▸ What the task requires:
Given the material below, output exactly the lines from the line with "Task: Click the port column header" to the line with "Given: Click the ARKW Next Gen Internet label", both ends included, and no other lines.

▸ Data listing:
= = =

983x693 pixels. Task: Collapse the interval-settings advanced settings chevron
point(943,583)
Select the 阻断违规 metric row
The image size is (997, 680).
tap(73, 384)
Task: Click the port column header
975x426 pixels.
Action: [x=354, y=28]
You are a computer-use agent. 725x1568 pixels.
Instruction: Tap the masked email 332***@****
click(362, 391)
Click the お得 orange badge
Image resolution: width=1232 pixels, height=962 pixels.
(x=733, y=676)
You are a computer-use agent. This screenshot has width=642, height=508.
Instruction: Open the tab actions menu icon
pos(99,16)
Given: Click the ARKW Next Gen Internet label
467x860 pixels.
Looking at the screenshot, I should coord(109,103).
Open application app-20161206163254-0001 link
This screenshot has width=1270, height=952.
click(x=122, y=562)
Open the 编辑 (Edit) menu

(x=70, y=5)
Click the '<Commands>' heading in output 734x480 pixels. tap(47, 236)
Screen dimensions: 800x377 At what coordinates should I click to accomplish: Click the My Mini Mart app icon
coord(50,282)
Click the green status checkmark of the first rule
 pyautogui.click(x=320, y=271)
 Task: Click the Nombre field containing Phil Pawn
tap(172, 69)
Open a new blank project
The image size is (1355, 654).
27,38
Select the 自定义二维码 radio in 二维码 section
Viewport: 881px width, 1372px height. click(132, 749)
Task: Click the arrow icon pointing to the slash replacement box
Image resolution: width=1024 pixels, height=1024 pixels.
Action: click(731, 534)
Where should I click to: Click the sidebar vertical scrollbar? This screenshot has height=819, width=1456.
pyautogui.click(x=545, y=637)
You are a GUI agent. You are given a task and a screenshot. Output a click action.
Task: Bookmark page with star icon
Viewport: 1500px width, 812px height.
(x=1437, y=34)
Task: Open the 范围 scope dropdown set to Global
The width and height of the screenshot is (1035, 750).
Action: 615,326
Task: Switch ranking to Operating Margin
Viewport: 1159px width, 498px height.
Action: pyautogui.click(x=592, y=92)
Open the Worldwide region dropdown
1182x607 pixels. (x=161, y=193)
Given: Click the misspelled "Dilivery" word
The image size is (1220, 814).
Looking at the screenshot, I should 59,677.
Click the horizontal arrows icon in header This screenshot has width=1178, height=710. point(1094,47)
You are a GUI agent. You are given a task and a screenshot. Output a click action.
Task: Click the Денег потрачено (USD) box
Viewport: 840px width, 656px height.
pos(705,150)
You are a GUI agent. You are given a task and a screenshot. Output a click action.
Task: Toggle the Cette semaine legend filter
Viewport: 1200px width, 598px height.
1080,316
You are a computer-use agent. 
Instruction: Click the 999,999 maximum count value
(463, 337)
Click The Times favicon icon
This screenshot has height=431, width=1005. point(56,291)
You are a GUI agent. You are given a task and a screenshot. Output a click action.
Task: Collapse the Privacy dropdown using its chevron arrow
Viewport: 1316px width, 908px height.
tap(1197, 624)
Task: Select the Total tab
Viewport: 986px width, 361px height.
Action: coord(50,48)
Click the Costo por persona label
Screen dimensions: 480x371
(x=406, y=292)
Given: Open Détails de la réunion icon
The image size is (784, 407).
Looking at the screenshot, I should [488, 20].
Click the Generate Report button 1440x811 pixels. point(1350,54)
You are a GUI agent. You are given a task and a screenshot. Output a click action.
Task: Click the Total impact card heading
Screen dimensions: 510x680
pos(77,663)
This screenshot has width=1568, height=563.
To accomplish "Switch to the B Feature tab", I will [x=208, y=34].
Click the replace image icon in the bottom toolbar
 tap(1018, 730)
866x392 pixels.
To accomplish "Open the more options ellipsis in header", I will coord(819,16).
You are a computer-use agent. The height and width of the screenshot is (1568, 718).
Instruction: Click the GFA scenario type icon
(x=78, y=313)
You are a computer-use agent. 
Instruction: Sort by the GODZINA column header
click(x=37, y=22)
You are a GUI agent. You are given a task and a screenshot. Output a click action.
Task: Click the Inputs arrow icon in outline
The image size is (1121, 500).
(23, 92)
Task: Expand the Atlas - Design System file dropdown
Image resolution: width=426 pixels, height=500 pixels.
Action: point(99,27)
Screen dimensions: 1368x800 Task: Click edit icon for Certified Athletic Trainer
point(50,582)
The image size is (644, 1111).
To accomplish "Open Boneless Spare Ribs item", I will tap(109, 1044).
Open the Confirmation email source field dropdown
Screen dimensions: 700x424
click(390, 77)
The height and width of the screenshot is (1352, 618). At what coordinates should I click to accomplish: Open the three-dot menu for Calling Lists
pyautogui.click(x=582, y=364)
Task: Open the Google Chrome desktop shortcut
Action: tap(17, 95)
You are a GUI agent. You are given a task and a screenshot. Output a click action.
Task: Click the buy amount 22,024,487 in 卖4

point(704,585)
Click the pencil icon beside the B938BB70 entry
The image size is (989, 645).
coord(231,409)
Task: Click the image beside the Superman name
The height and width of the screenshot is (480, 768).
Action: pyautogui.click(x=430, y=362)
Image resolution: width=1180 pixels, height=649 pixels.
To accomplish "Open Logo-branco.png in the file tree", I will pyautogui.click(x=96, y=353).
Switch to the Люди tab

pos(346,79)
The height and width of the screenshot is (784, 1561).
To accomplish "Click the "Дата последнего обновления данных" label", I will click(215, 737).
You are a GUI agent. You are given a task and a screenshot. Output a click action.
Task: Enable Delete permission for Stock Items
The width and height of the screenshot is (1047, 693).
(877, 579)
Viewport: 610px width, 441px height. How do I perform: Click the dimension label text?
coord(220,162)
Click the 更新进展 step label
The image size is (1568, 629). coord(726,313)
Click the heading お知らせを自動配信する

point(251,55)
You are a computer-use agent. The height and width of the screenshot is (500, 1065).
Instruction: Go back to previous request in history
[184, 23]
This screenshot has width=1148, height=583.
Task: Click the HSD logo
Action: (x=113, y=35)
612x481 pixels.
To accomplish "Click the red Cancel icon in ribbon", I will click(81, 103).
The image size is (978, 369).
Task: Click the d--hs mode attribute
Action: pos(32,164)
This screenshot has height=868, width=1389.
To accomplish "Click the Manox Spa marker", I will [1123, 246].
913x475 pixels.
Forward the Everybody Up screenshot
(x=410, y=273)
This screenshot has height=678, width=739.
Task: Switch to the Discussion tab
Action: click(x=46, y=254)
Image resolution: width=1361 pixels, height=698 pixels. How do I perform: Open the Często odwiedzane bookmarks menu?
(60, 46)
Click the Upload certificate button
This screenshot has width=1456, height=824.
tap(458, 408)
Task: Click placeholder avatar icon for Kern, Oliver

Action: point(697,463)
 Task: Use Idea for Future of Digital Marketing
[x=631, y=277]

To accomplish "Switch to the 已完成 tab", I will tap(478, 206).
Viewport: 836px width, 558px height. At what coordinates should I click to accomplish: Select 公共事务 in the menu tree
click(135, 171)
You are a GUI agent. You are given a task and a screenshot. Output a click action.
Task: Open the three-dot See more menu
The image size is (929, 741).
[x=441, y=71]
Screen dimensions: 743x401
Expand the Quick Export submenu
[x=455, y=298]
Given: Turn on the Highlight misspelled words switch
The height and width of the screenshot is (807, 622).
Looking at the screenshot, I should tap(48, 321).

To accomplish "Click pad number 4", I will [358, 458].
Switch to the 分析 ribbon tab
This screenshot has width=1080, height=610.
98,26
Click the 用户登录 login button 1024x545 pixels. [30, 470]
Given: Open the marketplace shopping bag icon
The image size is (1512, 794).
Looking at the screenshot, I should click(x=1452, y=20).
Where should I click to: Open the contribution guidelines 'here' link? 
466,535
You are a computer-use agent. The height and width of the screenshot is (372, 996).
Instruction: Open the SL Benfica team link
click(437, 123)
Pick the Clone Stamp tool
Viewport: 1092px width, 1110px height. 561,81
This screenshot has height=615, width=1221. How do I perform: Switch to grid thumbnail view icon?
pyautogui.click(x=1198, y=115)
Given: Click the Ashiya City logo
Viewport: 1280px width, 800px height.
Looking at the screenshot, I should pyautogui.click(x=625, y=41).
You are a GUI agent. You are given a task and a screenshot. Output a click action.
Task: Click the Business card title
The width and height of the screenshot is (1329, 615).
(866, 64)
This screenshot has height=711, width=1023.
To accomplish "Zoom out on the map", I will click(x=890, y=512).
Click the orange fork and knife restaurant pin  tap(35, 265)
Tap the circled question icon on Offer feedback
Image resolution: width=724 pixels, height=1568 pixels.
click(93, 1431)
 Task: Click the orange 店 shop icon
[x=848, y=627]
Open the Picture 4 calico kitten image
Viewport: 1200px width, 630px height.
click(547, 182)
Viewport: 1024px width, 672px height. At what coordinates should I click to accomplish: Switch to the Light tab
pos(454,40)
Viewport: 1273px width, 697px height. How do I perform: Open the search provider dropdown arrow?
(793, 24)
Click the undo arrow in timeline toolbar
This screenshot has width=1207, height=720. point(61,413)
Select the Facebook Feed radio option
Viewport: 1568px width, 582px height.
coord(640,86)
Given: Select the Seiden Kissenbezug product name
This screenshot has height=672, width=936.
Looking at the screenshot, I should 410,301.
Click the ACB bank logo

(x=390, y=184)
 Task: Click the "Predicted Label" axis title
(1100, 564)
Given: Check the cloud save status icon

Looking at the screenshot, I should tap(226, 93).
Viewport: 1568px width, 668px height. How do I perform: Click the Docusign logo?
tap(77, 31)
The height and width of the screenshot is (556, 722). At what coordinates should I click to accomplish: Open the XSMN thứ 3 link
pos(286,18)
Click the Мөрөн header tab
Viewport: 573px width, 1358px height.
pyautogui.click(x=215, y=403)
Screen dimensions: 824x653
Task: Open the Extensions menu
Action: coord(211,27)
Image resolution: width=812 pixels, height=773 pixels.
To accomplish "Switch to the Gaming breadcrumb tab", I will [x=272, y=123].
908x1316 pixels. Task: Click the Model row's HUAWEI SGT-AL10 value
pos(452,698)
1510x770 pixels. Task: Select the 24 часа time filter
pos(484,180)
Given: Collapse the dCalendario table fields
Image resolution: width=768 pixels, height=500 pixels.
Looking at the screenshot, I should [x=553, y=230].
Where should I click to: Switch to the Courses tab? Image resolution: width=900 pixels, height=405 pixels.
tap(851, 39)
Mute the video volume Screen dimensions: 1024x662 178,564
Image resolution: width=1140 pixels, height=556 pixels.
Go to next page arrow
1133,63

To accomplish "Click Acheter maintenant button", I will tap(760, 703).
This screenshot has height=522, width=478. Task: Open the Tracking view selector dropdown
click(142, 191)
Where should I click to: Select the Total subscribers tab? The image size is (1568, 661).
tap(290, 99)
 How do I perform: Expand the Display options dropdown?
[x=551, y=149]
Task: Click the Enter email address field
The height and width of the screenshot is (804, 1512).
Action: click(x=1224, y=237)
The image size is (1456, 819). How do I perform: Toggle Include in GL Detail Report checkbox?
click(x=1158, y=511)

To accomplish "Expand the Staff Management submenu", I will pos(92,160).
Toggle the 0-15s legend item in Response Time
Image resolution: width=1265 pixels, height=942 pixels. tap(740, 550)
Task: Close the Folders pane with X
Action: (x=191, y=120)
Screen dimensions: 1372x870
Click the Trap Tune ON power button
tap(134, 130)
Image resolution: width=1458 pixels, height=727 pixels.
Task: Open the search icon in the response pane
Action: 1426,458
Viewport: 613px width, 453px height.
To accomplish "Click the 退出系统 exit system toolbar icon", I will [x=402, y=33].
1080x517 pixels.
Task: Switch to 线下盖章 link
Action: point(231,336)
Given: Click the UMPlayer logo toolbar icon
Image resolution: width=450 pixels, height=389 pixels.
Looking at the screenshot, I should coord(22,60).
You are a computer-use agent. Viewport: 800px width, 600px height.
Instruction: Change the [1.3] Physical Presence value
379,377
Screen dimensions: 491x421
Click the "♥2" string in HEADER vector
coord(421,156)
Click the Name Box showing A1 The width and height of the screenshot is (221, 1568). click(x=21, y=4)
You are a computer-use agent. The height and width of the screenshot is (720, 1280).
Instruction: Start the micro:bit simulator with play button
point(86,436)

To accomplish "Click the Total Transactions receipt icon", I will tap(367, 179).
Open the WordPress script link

= = =

▸ Result of the exercise:
Task: Click the port column header
975x426 pixels.
Action: [x=354, y=28]
You are a computer-use agent. 725x1568 pixels.
Instruction: Tap the masked email 332***@****
click(362, 391)
Click the お得 orange badge
Image resolution: width=1232 pixels, height=962 pixels.
(x=733, y=676)
You are a computer-use agent. This screenshot has width=642, height=508.
Instruction: Open the tab actions menu icon
pos(99,16)
Given: Click the ARKW Next Gen Internet label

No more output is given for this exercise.